-- WHAT YOU WILL DO --
1. In the passage on identifying publications related to user facilities, what two things does the new approach combine?
2. Continue the passage on identifying publications related to scientific user facilities, starting right after its last sentence.

-- SOURCE PASSAGE --
Identification of User Facility Related Publications
Robert M. Patton, Christopher G. Stahl, Thomas E. Potok, Jack C. Wells
Scientific user facilities provide physical resources and technical support that enable scientists to conduct experiments or simulations pertinent to their respective research. One metric for evaluating the scientific value or impact of a facility is the number of publications by users as a direct result of using that facility. Unfortunately, for a variety of reasons, capturing accurate values for this metric proves time consuming and error-prone. This work describes a new approach that leverages automated browser technology combined with text analytics to reduce the time and error involved in identifying publications related to user facilities. With this approach, scientific user facilities gain more accurate measures of their impact as well as insight into policy revisions for user access.
Keywords: Scientific User Facility, Automated Browsing, Text Analytics
Scientific user facilities such as Spallation Neutron Source (SNS) and European Synchrotron Radiation Facility (ESRF) provide physical resources and technical support that enable scientists to conduct experiments or simulations pertinent to their respective research. Both facility management and sponsors want to know what impact their respective facility has on scientific discovery. Justification for the existence and funding of these facilities drives the need for appropriate performance metrics of the facility. One performance metric is the number of publications that users produce as a direct result of using the facility.

-- SOURCE MATERIAL --

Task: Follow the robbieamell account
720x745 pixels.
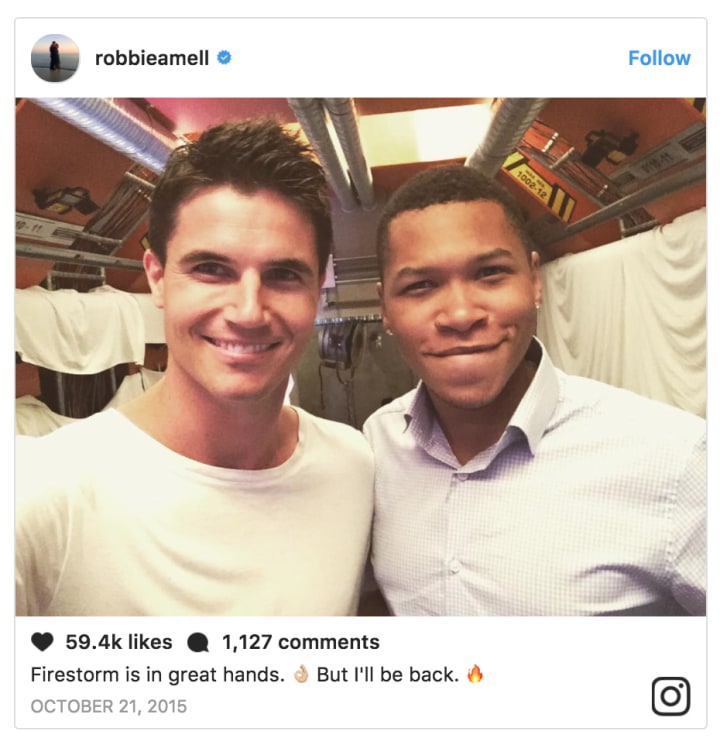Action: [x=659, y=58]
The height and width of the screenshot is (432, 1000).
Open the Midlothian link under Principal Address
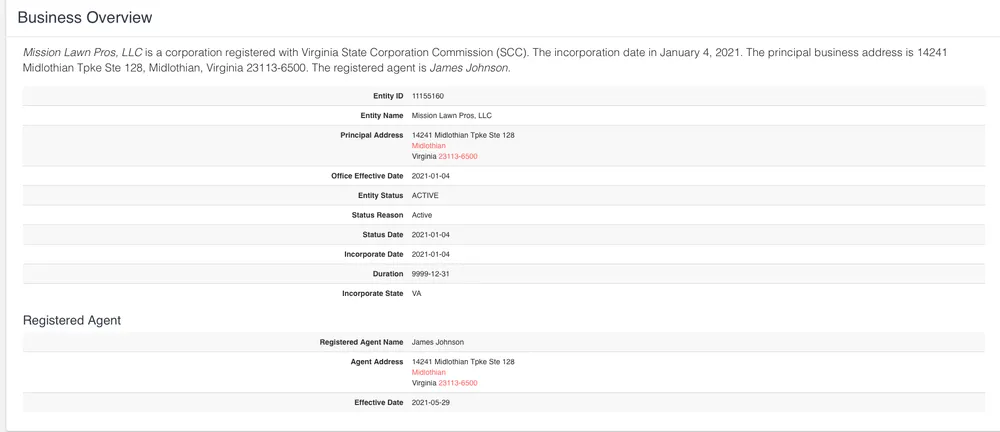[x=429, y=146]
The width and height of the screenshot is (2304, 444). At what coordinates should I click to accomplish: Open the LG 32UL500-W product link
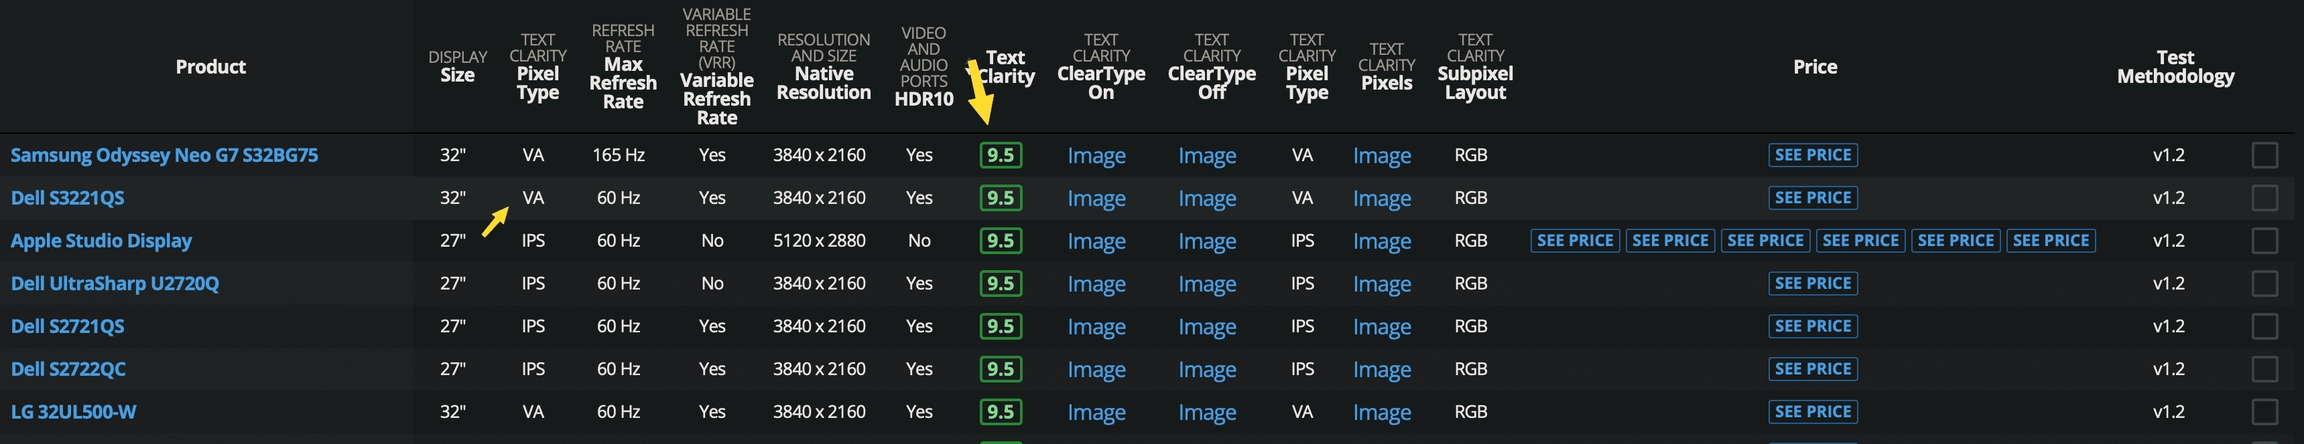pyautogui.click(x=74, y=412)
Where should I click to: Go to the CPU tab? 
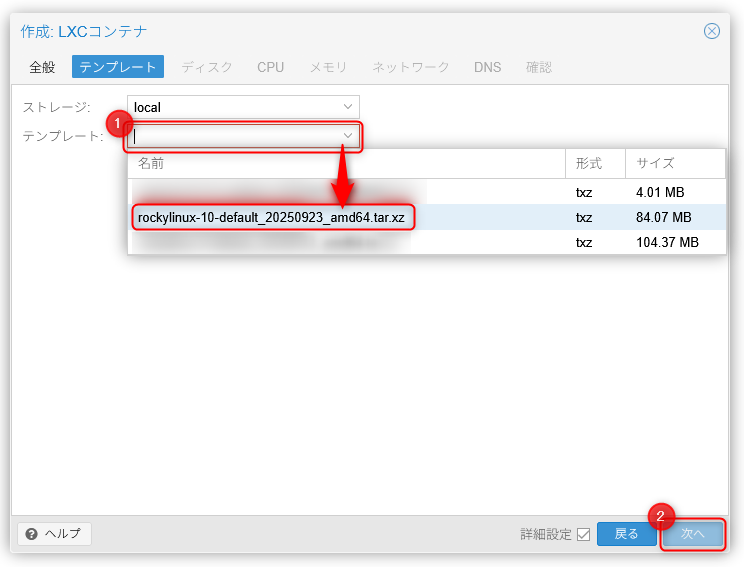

-- RESULTS OF THE TASKS --
1. It combines automated browser technology with text analytics.

2.
Evaluating this metric faces numerous challenges. Most facilities have a policy that users must self-report their publications that are directly related to the use of the facility. Consequently, this proves problematic in that publications tend to occur after the facility has been used, in some cases, years afterward. As a result, user facilities may not receive a report from the users, or the reporting is not accurately or adequately performed (e.g., submission of the user's entire curriculum vitae rather than just user facility related papers). In addition, many facilities have a policy that an official acknowledgement statement should be included in the publication in order to formally acknowledge the use of the facility as providing a contribution to the research performed. This also proves problematic in that publications tend to have total page limits. As a result, authors may abbreviate the official acknowledgement statement considerably, or simply reference the facility by just its name or acronym. In some cases, an acknowledgement section does not exist, but the facility is mentioned by name somewhere in the content. Furthermore, users of the facility are not necessarily employees of the facility host. This is problematic in that facilities are extremely limited in their ability to enforce their policies regarding facility related papers. In some cases, users may be employees of private companies who do not publish at all. Publications may also be produced by collaborators of the users, but are not users themselves. Finally, most digital libraries do not provide user facility information as part of the meta-data about the publication. Facility information is generally only found in the content of the publication, which is not as easily accessible from digital libraries as the title, author, and abstract information are. Clearly, tracing the impact of a facility becomes increasingly difficult.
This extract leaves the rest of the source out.